ASSIGNED TASK A — In the Cloud Run alerting guide, which two built-in Google tools are used for the alerting system?

EXERCISE PASSAGE —
=== Section Start ===
Never Miss a Cloud Run Error: A Guide to Comprehensive GCP Alerting

#googlecloud #devops #monitoring #webdev

Deploying an application to Google Cloud Run is an exhilarating experience. The serverless magic, the automatic scaling, the elegant containerization—it all works seamlessly. But what happens when things go wrong? When your NestJS API throws an unhandled exception, or your Next.js app starts returning 5xx errors?

Without a proper alerting system, you're flying blind. You'll most likely not be aware of the problem until a user reports it. In this post, We’ll walk through the definitive guide to setting up a comprehensive, "catch-all" alerting system for all your Cloud Run applications using Google's built-in tools: Cloud Logging and Cloud Monitoring.

We'll cover the right way to query logs, how to create a single, unified metric for all errors, and how to configure an email alert that notifies you the second a problem occurs.
=== Section End ===
EXTRACTED RECORDS —
=== Section Start ===
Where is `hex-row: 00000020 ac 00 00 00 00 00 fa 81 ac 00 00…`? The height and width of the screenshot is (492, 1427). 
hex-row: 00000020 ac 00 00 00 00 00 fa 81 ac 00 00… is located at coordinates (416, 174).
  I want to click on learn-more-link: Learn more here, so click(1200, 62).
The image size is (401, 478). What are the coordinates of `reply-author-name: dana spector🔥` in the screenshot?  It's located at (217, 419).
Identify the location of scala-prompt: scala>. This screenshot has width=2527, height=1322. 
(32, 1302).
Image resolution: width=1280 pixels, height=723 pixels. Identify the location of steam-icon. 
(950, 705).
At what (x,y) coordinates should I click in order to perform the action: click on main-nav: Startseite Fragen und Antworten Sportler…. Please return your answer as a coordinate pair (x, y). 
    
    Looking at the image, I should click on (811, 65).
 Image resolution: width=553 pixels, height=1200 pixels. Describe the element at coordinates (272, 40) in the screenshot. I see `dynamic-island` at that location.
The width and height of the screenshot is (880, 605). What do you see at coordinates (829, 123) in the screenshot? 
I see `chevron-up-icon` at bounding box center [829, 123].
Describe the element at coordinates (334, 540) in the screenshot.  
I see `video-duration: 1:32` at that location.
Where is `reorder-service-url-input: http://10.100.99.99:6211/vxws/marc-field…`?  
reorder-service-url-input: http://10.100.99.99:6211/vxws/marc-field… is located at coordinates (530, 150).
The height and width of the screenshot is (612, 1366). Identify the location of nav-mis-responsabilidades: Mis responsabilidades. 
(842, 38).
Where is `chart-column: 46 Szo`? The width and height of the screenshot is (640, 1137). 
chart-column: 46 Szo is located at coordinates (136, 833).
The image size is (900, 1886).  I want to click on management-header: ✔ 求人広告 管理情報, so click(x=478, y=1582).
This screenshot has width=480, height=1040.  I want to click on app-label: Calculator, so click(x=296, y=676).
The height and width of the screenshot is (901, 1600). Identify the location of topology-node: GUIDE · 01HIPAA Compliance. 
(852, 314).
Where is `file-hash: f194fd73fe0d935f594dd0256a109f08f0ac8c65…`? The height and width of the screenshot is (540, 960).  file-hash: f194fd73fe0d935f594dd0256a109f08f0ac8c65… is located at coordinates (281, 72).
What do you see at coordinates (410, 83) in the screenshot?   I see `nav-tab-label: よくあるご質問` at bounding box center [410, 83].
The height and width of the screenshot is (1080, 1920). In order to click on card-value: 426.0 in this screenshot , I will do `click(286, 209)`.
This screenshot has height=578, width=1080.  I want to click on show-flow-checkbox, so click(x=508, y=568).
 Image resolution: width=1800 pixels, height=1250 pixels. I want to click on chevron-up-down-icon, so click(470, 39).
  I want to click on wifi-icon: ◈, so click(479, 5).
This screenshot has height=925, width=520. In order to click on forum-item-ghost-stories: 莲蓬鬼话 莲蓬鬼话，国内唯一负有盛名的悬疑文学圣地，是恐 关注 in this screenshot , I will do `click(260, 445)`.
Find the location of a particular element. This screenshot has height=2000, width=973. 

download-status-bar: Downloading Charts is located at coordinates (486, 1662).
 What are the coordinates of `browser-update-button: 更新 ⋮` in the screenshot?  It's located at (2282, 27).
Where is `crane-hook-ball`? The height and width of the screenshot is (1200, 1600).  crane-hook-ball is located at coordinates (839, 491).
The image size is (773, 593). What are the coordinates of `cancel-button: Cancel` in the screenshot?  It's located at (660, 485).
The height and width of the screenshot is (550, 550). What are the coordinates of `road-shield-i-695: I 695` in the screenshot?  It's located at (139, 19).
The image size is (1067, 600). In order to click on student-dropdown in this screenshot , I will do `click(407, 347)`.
=== Section End ===
ASSIGNED TASK B — Reproduce the records word for word, covering everything from the line containing "coordinates (839, 491)." down to the last line of the records.

REPLY A — Cloud Logging and Cloud Monitoring.

REPLY B —
Where is `crane-hook-ball`? The height and width of the screenshot is (1200, 1600).  crane-hook-ball is located at coordinates (839, 491).
The image size is (773, 593). What are the coordinates of `cancel-button: Cancel` in the screenshot?  It's located at (660, 485).
The height and width of the screenshot is (550, 550). What are the coordinates of `road-shield-i-695: I 695` in the screenshot?  It's located at (139, 19).
The image size is (1067, 600). In order to click on student-dropdown in this screenshot , I will do `click(407, 347)`.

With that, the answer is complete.